E Teatrale, festival du théâtre de Corse, 7e édition, du 10 mars au 16 mars 2011 à Bastia

Jean-Pierre Lanfranchi © D.R.

E Teatrale : l’appel
du large

Par Sylvie Beurtheret
Les Trois Coups

E Teatrale ? C’est à Bastia. Et c’est « le » festival du théâtre de Corse. Un outil de représentation et de promotion fort précieux pour toute une profession bien vivante, mais en mal de notoriété. Parce que isolée, là-bas, sur son île. Du 10 au 16 mars 2011 s’est tenue la 7e édition du genre. Reportage sur un sacré défi.

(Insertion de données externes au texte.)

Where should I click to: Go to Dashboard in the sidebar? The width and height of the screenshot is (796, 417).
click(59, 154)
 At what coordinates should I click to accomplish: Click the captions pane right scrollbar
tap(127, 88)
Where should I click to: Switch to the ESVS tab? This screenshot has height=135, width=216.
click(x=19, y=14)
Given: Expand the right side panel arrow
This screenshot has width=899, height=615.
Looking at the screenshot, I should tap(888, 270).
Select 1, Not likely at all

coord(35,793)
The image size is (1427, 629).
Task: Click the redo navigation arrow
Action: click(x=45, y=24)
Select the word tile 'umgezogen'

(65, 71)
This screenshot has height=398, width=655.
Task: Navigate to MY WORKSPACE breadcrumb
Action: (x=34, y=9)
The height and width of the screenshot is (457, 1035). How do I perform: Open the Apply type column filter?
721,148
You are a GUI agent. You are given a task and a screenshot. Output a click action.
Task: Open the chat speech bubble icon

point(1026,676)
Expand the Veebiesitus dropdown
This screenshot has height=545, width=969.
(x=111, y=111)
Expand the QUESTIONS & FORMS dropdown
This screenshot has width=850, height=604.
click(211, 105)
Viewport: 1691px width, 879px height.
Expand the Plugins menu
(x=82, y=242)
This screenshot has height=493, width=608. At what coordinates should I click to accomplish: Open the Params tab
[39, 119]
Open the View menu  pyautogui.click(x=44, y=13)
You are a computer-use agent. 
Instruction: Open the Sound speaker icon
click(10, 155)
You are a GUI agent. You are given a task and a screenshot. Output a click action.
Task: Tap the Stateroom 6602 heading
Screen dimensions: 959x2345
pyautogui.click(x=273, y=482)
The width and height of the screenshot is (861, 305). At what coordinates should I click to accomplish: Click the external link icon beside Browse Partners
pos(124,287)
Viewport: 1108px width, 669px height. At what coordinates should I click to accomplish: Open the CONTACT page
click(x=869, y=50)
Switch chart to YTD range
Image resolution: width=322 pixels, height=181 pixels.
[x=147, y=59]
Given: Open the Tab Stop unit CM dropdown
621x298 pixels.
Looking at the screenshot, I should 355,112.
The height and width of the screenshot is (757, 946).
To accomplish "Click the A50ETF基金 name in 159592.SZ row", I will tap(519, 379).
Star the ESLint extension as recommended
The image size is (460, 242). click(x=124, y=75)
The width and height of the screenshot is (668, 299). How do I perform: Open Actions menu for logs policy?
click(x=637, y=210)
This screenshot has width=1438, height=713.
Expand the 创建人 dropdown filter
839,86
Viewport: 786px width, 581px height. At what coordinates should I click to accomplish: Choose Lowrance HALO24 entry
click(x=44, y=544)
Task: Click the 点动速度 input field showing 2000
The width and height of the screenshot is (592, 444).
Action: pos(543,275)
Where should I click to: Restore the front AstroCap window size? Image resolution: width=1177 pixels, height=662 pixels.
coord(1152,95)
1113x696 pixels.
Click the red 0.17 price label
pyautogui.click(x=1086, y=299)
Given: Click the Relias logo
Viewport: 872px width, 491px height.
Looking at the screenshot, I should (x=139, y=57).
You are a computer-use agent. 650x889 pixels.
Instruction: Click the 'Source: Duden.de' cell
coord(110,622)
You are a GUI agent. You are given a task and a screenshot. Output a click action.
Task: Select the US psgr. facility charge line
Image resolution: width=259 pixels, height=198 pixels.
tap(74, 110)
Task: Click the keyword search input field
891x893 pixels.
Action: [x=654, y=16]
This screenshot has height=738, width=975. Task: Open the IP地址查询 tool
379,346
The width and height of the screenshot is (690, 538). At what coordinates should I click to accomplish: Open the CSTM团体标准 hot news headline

Non, la misère n’est pas moins pénible au soleil ! En ces gros temps de disette budgétaire, le théâtre corse crie presque tout autant famine que sur le continent. Et, insularité oblige, souffre d’un cruel manque de reconnaissance. Double peine, donc. Mais E Teatrale est là, qui met du baume au cœur. Avec les modiques moyens du bord et dans un joyeux parfum de folklore. J’y ai rencontré de bien belles, généreuses, sincères et enthousiastes personnes. Des militants de la culture qui s’investissent corps et âme (et souvent bénévolement) pour que s’épanouisse et surtout s’exporte toute une création théâtrale poussant comme le maquis sur l’île. Histoire que sur le continent, on sache : il n’y a pas que Robin Renucci et les polyphonies en Corse ! Encore faudrait-il, dans ce foisonnement vivace, séparer le bon grain de l’ivraie.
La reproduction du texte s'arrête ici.